=== EXCERPTED PASSAGE ===
□ □ □ □ □

Technology guides the practice of scientific inquiry. In the biological sciences, DNA sequencing has encouraged the commingling of traditional experimental biology and computer science. In this thesis, I describe computational and biochemical methods to advance nanopore DNA sequencing technology. Nanopore DNA sequencing is an single-molecule technology that shows promise in the area of read lengths, instrument portability, and, as shown in this work, chemical modification detection. A nanopore sequencing device contains a nanometer-sized pore that separates two electrolyte buffer reservoirs. A voltage potential is applied across the nanopore and the device records the ionic current through pore. As DNA polymers translocate through the pore they modulate the ionic current by partially obstructing the pore in a sequence-dependent manner. Commercial sequencing devices contain arrays of pores that are individually controlled.
The first chapter of this work provides a technical background and practical application of the technology. In the following chapters I describe new algorithms that improve the utility of the technology. In Chapter 2 I describe a hidden Markov model for the nanopore ionic current. I describe how multiple model topologies were implemented, one of which included modeling the time domain. I describe how a hierarchical Dirichlet process can be used to model new non-canonical (modified) bases affording a HMM-HDP model. In chapter \ref{chap:detecting_modifications} I show how the model can be trained to detect multiple chemical modifications on synthetic DNA and genomic DNA samples. In the final section of this chapter I show how the model was incorporated into a cloud-based pipeline that allows for horizontal scaling of the datasets.
The last section of the paper describes a biochemical method to re-read DNA sequences using a nanopore and a helicase enzyme. Multiple biochemical techniques have been used to increase the accuracy of nanopore sequencing; re-reading the same strand allows for stochastic errors to be differentially placed in multiple passes.

□ □ □ □ □

=== DATASET ===
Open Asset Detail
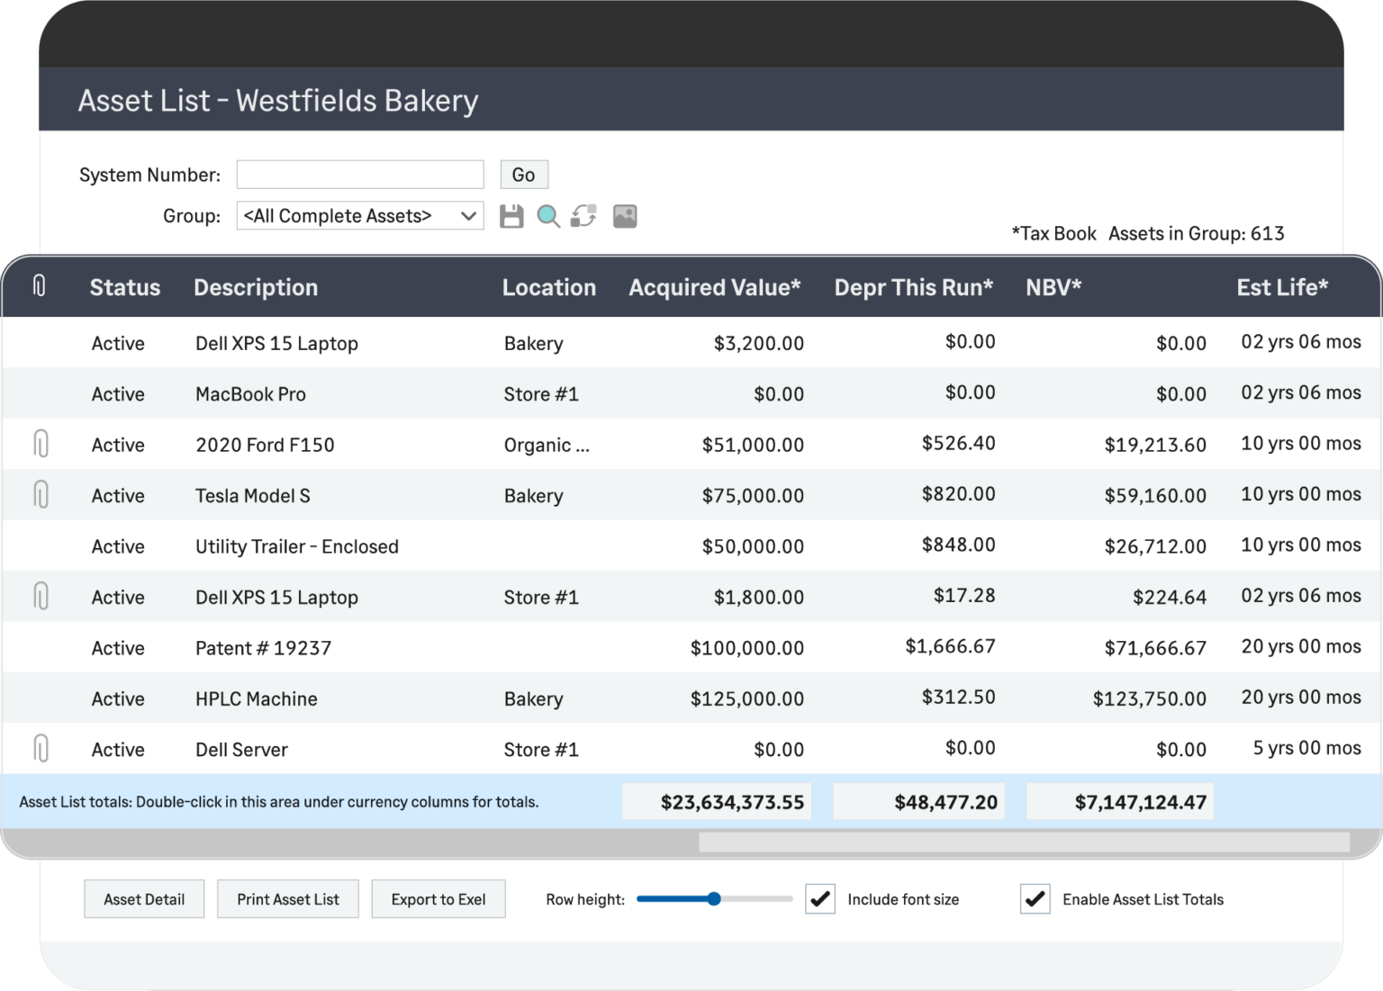1383x991 pixels. (x=144, y=898)
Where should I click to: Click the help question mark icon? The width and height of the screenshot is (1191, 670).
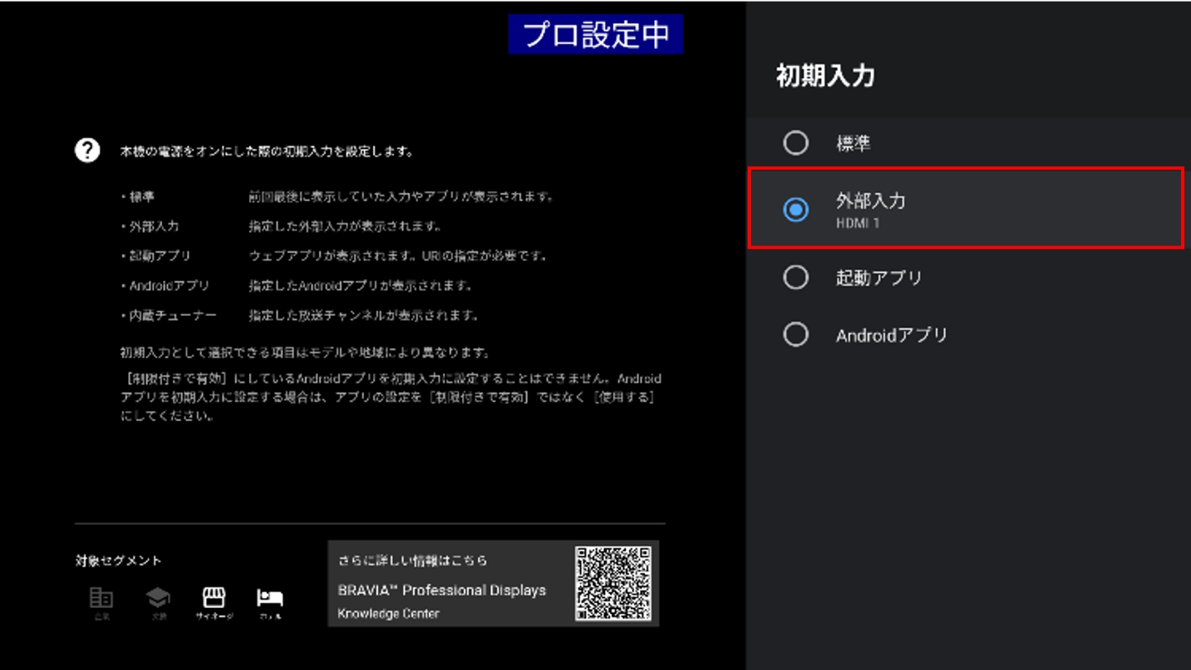tap(87, 151)
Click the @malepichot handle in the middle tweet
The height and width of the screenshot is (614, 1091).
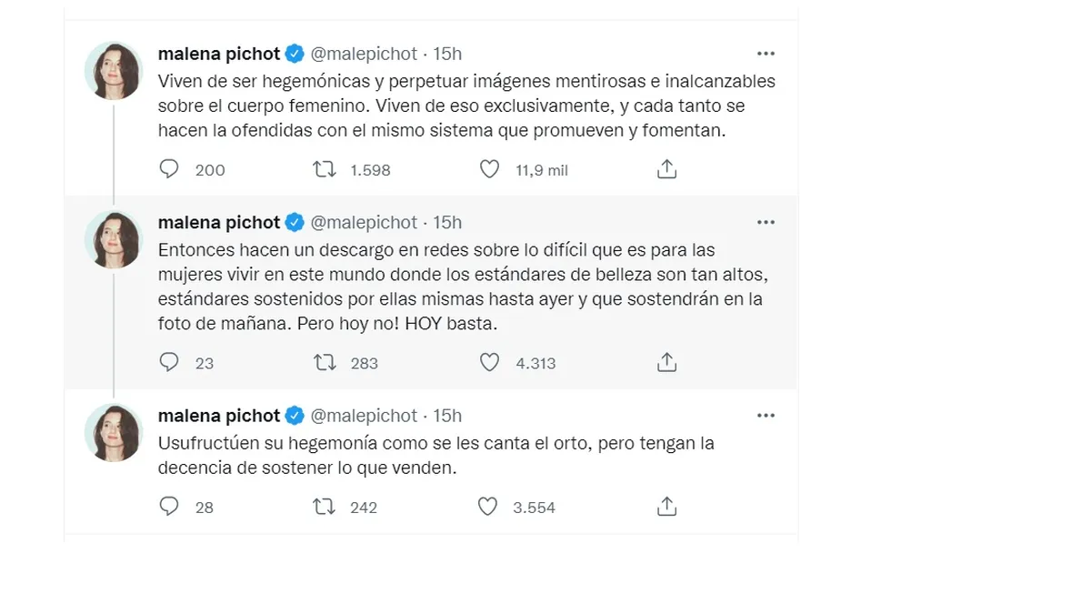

□ □ □ □ □

=== PROBLEM SET ===
1. In the thesis abstract, list every area in which nanopore DNA sequencing is said to show promise.
2. Return the portion of the thesis abstract starting with "The last section" and going on through "in multiple passes.".
3. Summarize the thesis abstract in two sentences.
The records have nothing to do with this.

=== TASK-BY-TASK RESULTS ===
1.
- Read lengths
- Instrument portability
- Chemical modification detection

2.
The last section of the paper describes a biochemical method to re-read DNA sequences using a nanopore and a helicase enzyme. Multiple biochemical techniques have been used to increase the accuracy of nanopore sequencing; re-reading the same strand allows for stochastic errors to be differentially placed in multiple passes.

3. The thesis abstract describes computational and biochemical methods to advance nanopore DNA sequencing, a single-molecule technology in which DNA passing through a nanometer-sized pore modulates the ionic current in a sequence-dependent manner. The work presents a hidden Markov model of the ionic current that is extended with a hierarchical Dirichlet process and trained to detect chemical modifications on synthetic and genomic DNA, along with a biochemical method that uses a helicase enzyme to re-read DNA strands.